If N doubles — which it will, as Windows installations grow and home connectivity expands — the saturation point grows but the growth rate is unchanged. Same time to peak; more total infections at peak.

If a worm uses active propagation (scanning the internet for vulnerable hosts and exploiting them directly, rather than waiting for users to open attachments), β can be much higher. A worm that scans 100 hosts per second per infected machine, with a 1% successful exploitation rate, has β of one infection per second — three orders of magnitude higher than a mail-borne worm.

This last case is the genuinely concerning one. A worm of this shape doubles every 30 seconds. Saturation of the global vulnerable population in minutes, not hours.

This is exactly the Code Red / Slammer shape that has been theoretically discussed but not yet operationally demonstrated. The math says it is technically possible. I would not be surprised to see a proof of concept within 18 months.

What this implies for defenders

A few uncomfortable observations.

Reactive defence has a horizon. Antivirus signature updates take hours; a worm that saturates in minutes is past peak before signatures arrive. The signature-based defensive architecture, in this scenario, fails. The window during which signatures could matter is too short.

The defence must be in place before the outbreak. Anything that requires response — patching, signature updates, manual investigation — is too slow for the active-propagation case. The structural defences must be in place at deployment time, not added in response.

Patching cadence becomes critical. A worm that exploits a vulnerability with no patch available is unstoppable in the active-propagation case. A worm that exploits a vulnerability with a recent patch is stoppable only by hosts that applied the patch promptly.
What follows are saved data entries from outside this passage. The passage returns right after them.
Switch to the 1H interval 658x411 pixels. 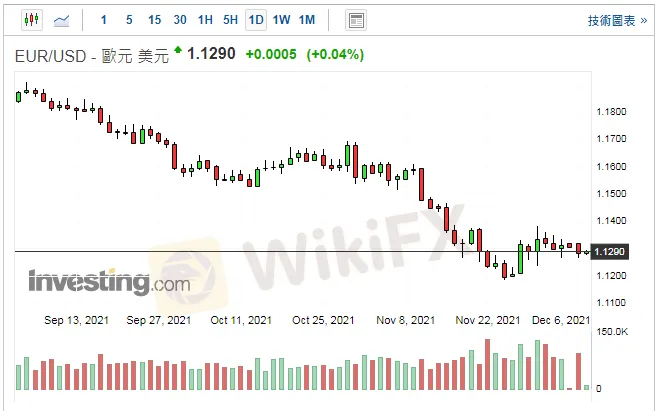[x=205, y=19]
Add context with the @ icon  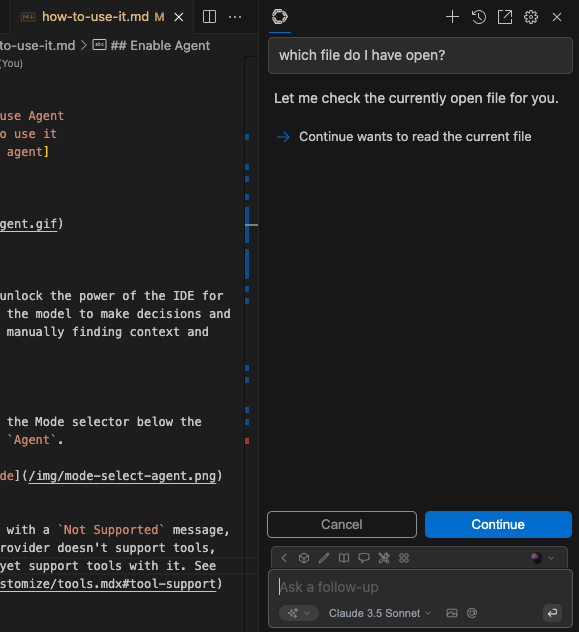point(472,613)
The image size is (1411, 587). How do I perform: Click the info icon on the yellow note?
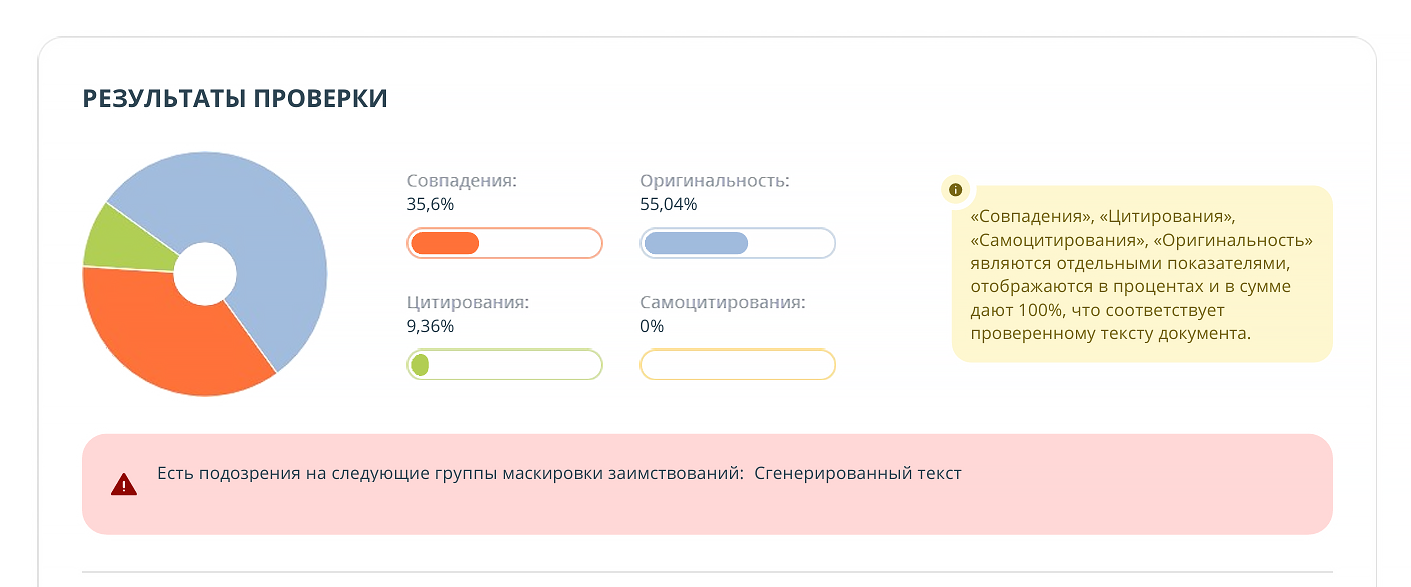pyautogui.click(x=955, y=189)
The window between patch availability and worm release determines what fraction of the population is vulnerable.

The vulnerable-host pool is the variable that matters. Anything that reduces the pool — better patching, default-restricted configurations, network segmentation, the structural changes Microsoft is unlikely to ship — reduces the saturation point of the model. Even modest reductions can change the dynamics significantly.

What I am taking from the modelling

Three practical implications:

Real-time detection is the only useful detection. Anything that depends on retrospective signature updates is too slow. Snort-style anomaly detection is the right architecture for this. Even imperfect anomaly detection is faster than perfect signature-based detection.
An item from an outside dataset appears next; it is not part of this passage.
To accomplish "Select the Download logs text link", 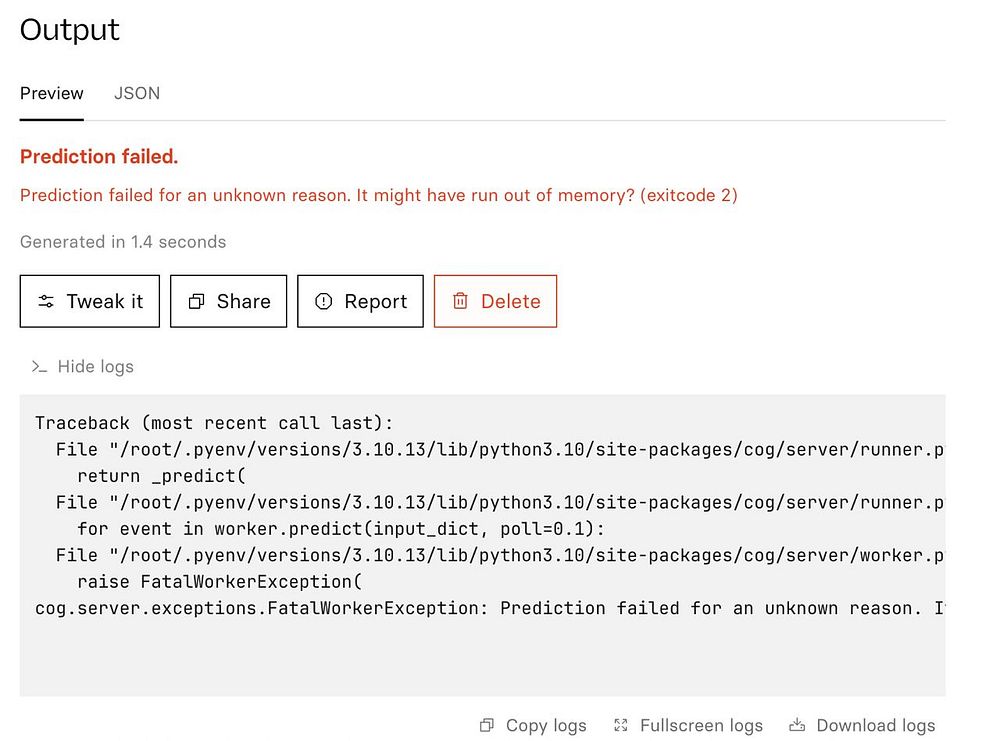I will coord(875,725).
Network segmentation is the only structural defence. Once a worm is in your network, it propagates internally faster than externally (no upstream rate-limits, well-known internal hosts, predictable architectures). Segmentation that limits internal lateral movement is one of the few defences that scales to the active-propagation case.
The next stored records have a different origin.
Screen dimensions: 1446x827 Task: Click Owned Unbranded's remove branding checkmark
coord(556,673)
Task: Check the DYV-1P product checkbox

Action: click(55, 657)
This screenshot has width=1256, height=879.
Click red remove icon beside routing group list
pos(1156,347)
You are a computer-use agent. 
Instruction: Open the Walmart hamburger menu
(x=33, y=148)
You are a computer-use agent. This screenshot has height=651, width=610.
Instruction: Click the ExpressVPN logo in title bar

Default restrictions are essential. A host that is fully patched but has every service enabled is more vulnerable than a host that is partially patched but runs only what it needs. Reducing the attack surface — disabling unneeded services, restricting filesystem permissions, applying the least-privilege discipline — is the structural defence that compounds.

A small observation about prediction

I have written this whole post in reasonable confidence. I should note explicitly that the model is a model, not the only one. Real worm propagation has effects the simple SI model does not capture: spatial correlation (some networks are more connected to others), temporal correlation (worms propagate faster during business hours), defender response (some hosts get patched mid-outbreak), and various other refinements.

More sophisticated models exist. They are more accurate. They also have more parameters that have to be estimated, which introduces its own uncertainty.

The simple model has the virtue of being easy to reason about. It captures the essential dynamics. Its predictions are wrong in the details but right in the orders of magnitude. For the operator-level question — how fast should I expect the next worm to spread? — the simple model gives a usable answer.

The answer is: faster than the response time of any defence that requires human intervention. The implication is to not rely on human-intervention defences for this category. The operational discipline follows from there.